A grid to rebuild trust

Freedom of expression and confronting disinformation are coterminous 

November 06, 2017 12:02 am | Updated 01:43 am IST

 

One of the difficult tasks I am forced to address, in varied forms, is the question of trust in mainstream media. Digital disruption has not only eroded the financial stability of the media business but also cast a shadow on its core competence and its public role as a trusted source for credible information. During a recent conference of news ombudsmen in Chennai, Rasmus Nielsen, the University of Oxford’s first professor of political communication and the director of research at the Reuters Institute for the Study of Journalism, focussed on this. He shared a question posed by one of the respondents to his research that captures the catch-22 situation facing almost everyone today: “There’s that thing about reputation, isn’t it? It takes forever to build and a second to lose.” He spoke about the growing “generalised scepticism” where people conflate their lack of trust in politicians with the news organisations that report politicians.

Decline in trust

Media scholars Claire Wardle and Hossein Derakhshan have come out with a study that looks closely at our reverse metamorphosis from information order to disinformation reality. Ms. Wardle is the Executive Director of First Draft, which is dedicated to finding solutions to the challenges associated with trust and truth in the digital age and is hosted by the Harvard Kennedy School. Mr. Derakhshan’s research is focussed on the theory and socio-political implications of digital and social media. They see a difference in the impact of rumours and fabricated information in earlier times and now.

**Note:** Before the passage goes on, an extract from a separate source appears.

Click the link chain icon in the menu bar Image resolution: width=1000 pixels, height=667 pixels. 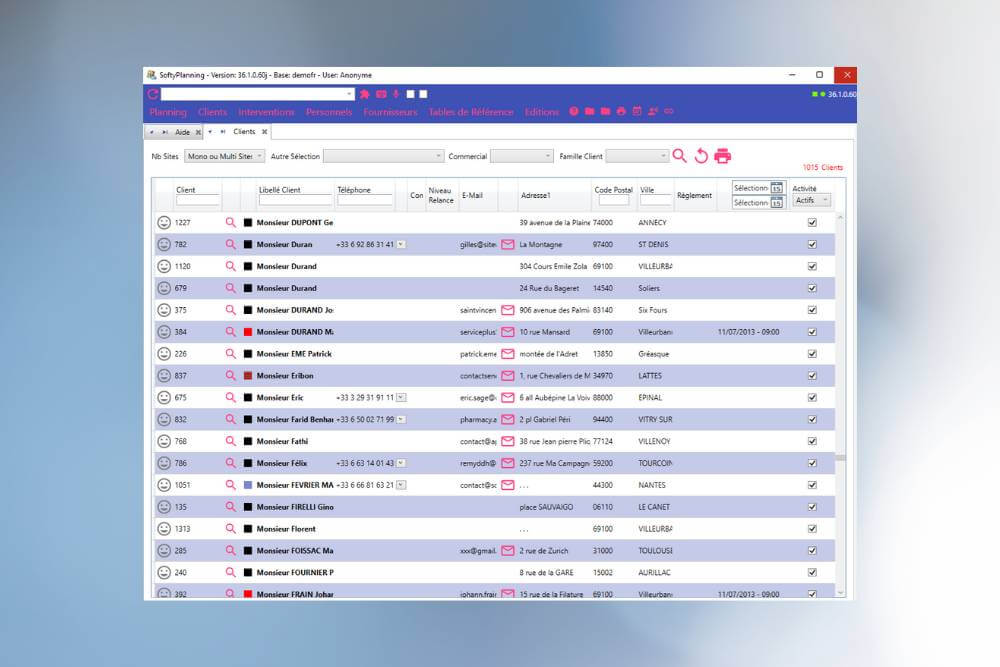(669, 112)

They describe what is happening in the age of social technology: “information pollution at a global scale; a complex web of motivations for creating, disseminating and consuming these ‘polluted’ messages; a myriad of content types and techniques for amplifying content; innumerable platforms hosting and reproducing this content; and breakneck speeds of communication between trusted peers”. Their major concern is about the long-term implications of disinformation campaigns designed specifically to sow mistrust and confusion and to sharpen existing sociocultural divisions using nationalistic, ethnic, racial and religious tensions. They rightly draw attention to the fact that trust in various public institutions is declining and hence to read it as a media problem will not resolve the crisis.

Ms. Wardle and Mr. Derakhshan cite another scholar’s work on the slow decline in trust: “Addressing the current state of mistrust in journalism will require addressing the broader crisis of trust in institutions. Given the timeline of this crisis, which is unfolding over decades, it is unlikely that digital technologies are the primary actor responsible for the surprises of the past year. While digital technologies may help us address issues, like a disappearing sense of common ground, the underlying issues of mistrust likely require close examination of the changing nature of civics and public attitudes to democracy.”

Understanding the terms

One issue contemporary scholars are unanimous on is that we cannot come up with restrictive legislation that would undermine free speech to counter the menace of disinformation. “The topics of mis-, mal- and disinformation are too important to start legislating and regulating around until we have a shared understanding of what we mean by these terms,” write Ms. Wardle and Mr. Derakhshan. They use a telling cartoon to explain the potential pitfall: while media and independent arbiters are fighting over who can determine what is fake, the politicians declare that they will decide what is useful to them.

Some of the suggestions that are emerging are also fraught with problems, as they tend to change the rules that govern good reporting. For instance, Jeff Jarvis, Director of the Tow-Knight Center for Entrepreneurial Journalism and Professor at CUNY Graduate School of Journalism, asks journalists to cover the manipulators’ methods but not their messages. “We should not assume that all our tried-and-true tools — articles, explainers, fact-checking — can counteract manipulators’ propaganda. We must experiment and learn what does and does not persuade people to favo[u]r facts and rationality,” he writes.

Recognising the complexities involved in addressing the issue, Ms. Wardle and Mr. Derakhshan have come up with 34 recommendations, targeted at technology companies, national governments, media organisations, civil society, education ministries and funding bodies. Not all recommendations may apply to us in India, but they have given us a grid to rebuild trust and insulate ourselves from the information disorder. Readers do have a huge role in this urgent task.